Databunker product feedback

First of all, this product is an excellent idea and thank you for your efforts in developing it!

While I am not located in Europe, the principles of GDPR are important to me and align well with New Zealand’s privacy laws. Wherever possible, I need to ensure my customers' personal information is securely stored in New Zealand but to my knowledge, no local service exists and I’m considering self-hosting the Databunker in a locally operated data center.

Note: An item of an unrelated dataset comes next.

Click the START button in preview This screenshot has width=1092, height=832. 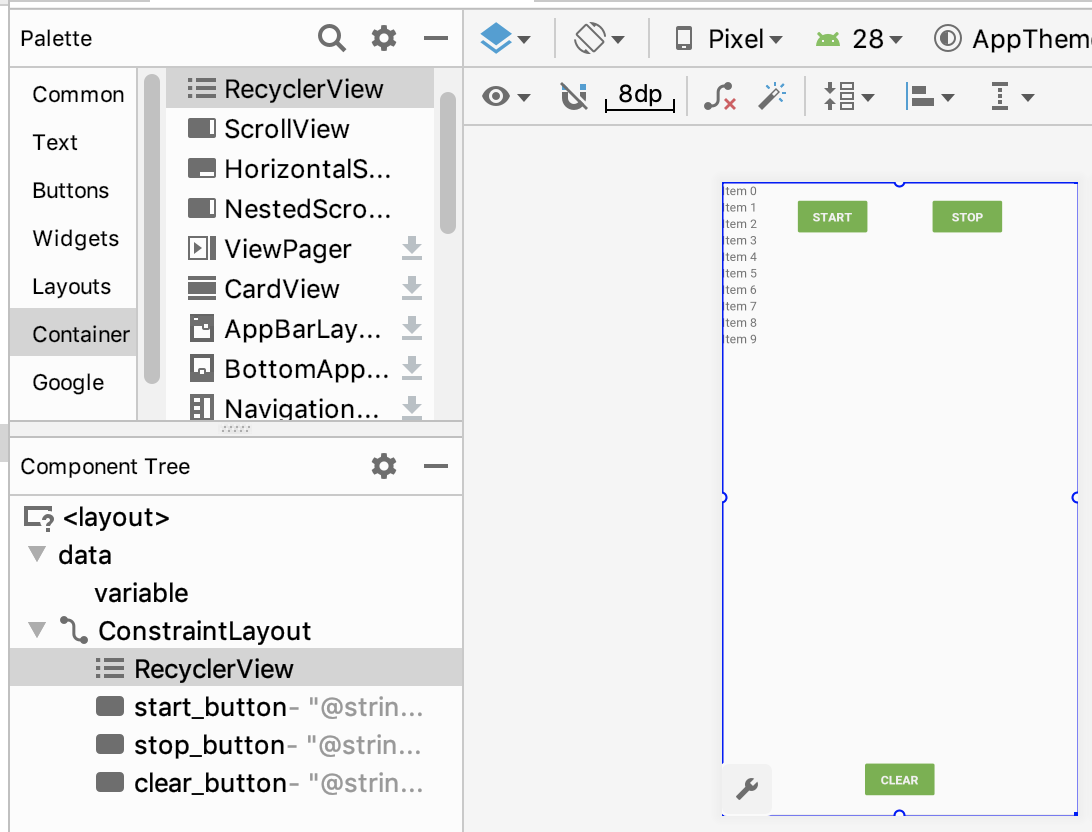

I’m developing a cryptocurrency payments processor and need to follow the same identity verification requirements that banks follow, which requires me to store sensitive customer information like passports and driver’s licenses and things like utility bills to verify addresses. Obviously, I don’t want to store this on my webserver (I’d prefer not to store it at all), so I currently do what you suggested on the Github issue: encrypt immediately, upload to a bucket, and delete the local copy. The bucket is cleared of documents periodically, with records stored securely offline. This makes retrieval difficult (both for myself and for any attacker), but I can see how Databunker can be used to store “proof of possession” in the form of some unique digital signature.

I don’t think I need any help at this time, but I wanted to let you know what drew my attention to Databunker and how it might help me solve a problem. I hope my review will be valuable for other developers and startup founders like me.

Elliot Sawyer,

Director, Cashware New Zealand, cashware.nz